**Extracted data**
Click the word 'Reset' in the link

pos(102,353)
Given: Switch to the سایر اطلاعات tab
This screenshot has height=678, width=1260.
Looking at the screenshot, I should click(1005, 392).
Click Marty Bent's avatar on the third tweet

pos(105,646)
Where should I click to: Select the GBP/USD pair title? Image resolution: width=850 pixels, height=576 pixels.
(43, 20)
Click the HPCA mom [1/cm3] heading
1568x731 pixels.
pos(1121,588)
--
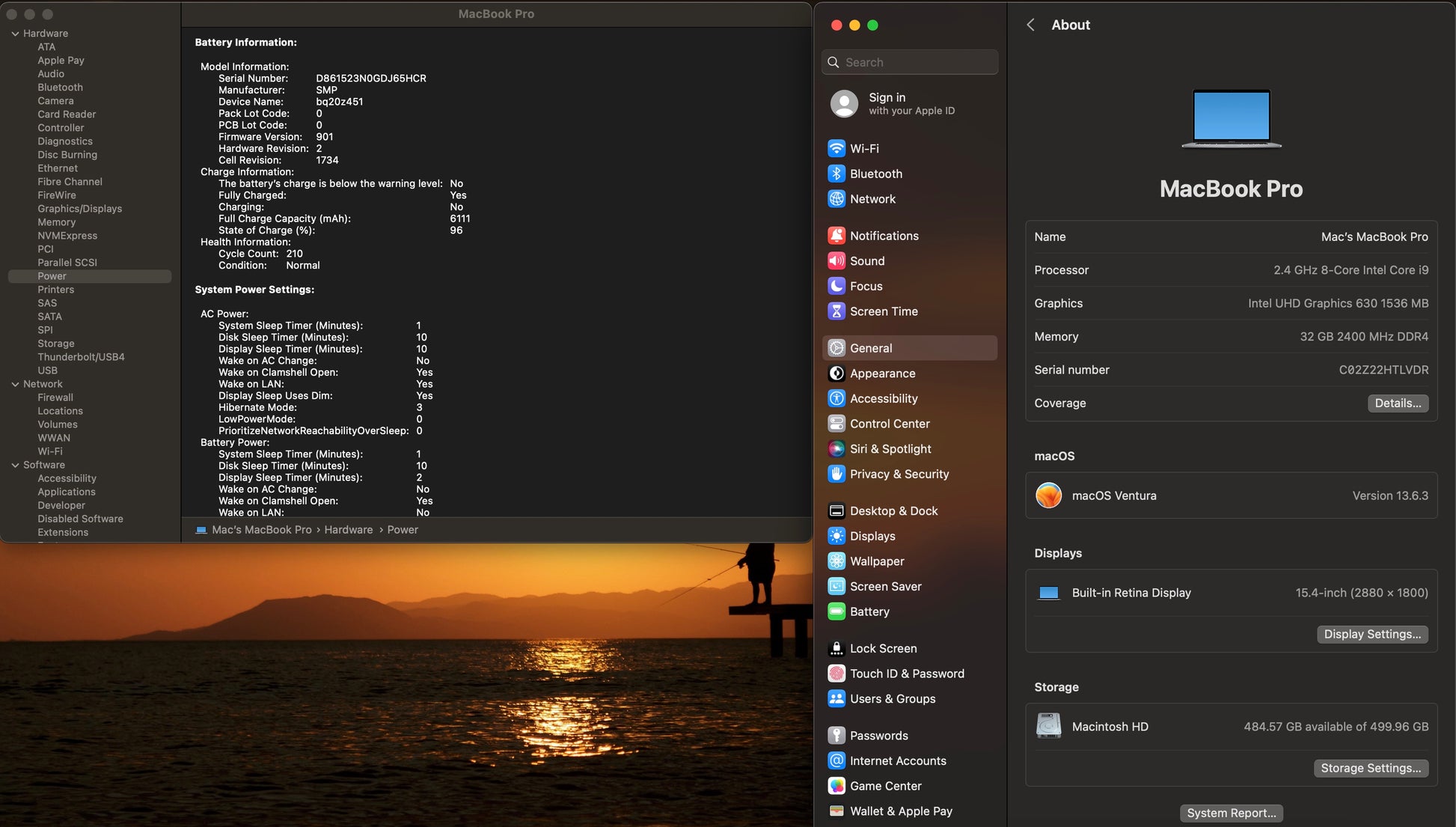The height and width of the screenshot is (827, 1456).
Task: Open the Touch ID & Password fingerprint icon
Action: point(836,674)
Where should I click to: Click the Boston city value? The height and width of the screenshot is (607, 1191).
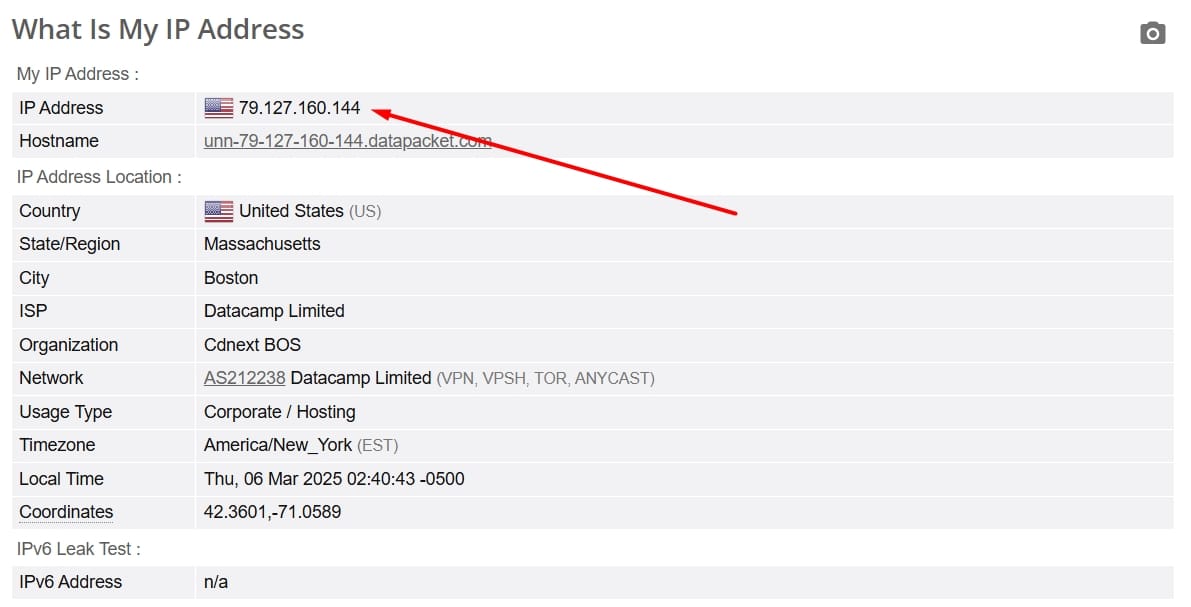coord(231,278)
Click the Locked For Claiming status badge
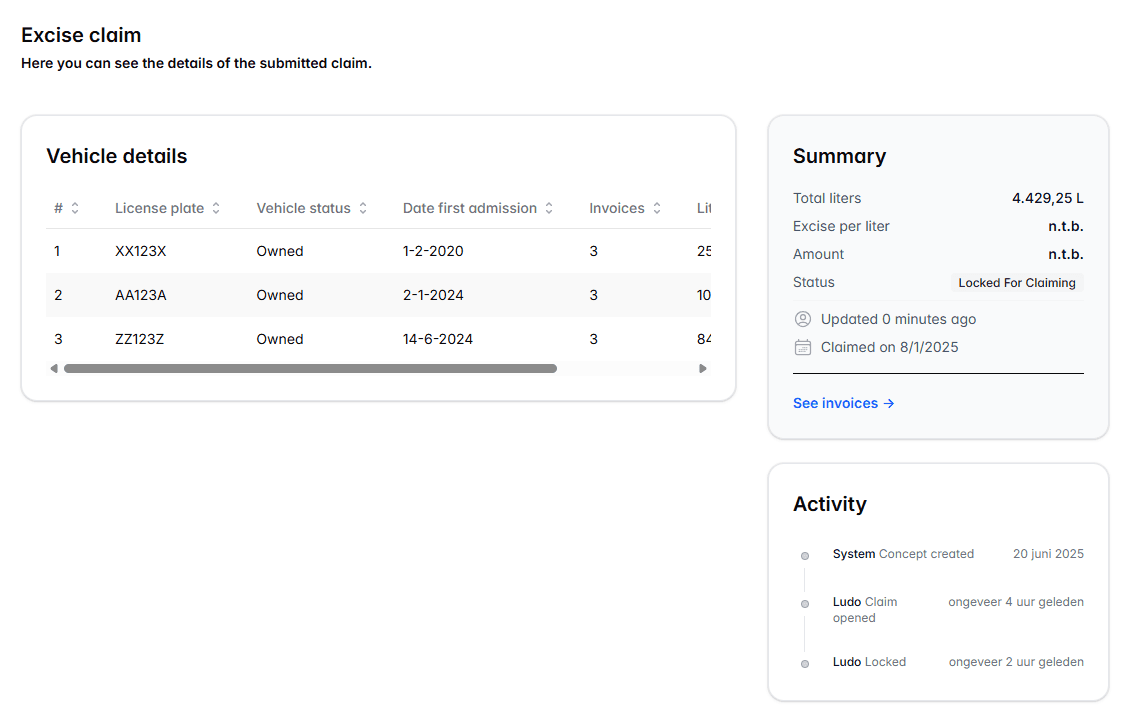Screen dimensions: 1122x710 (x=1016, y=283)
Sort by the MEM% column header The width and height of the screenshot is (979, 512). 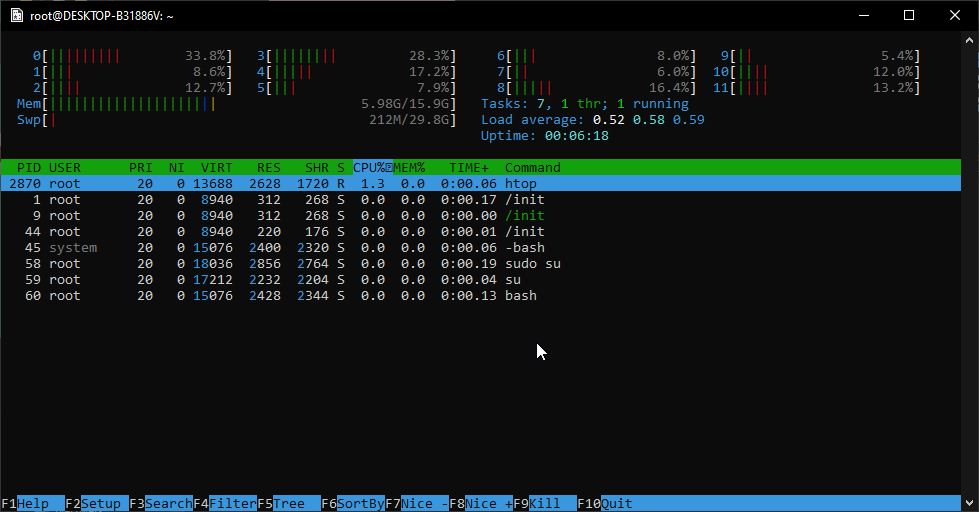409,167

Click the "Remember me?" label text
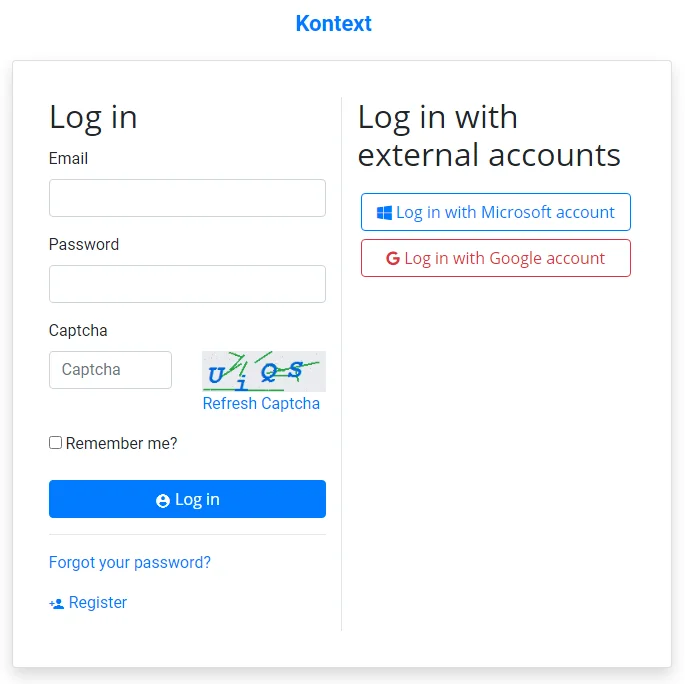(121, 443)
...
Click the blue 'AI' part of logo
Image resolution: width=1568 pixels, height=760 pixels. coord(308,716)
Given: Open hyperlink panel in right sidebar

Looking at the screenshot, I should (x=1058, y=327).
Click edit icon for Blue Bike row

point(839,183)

**Given instruction**
Rewrite the part that opens with the line containing "Click the blue 'AI' part of logo" and closes with the line containing "point(839,183)", changing "hyperlink" to "link" and keeping everything else the same.

**Exercise output**
Click the blue 'AI' part of logo
Image resolution: width=1568 pixels, height=760 pixels. coord(308,716)
Given: Open link panel in right sidebar

Looking at the screenshot, I should (x=1058, y=327).
Click edit icon for Blue Bike row

point(839,183)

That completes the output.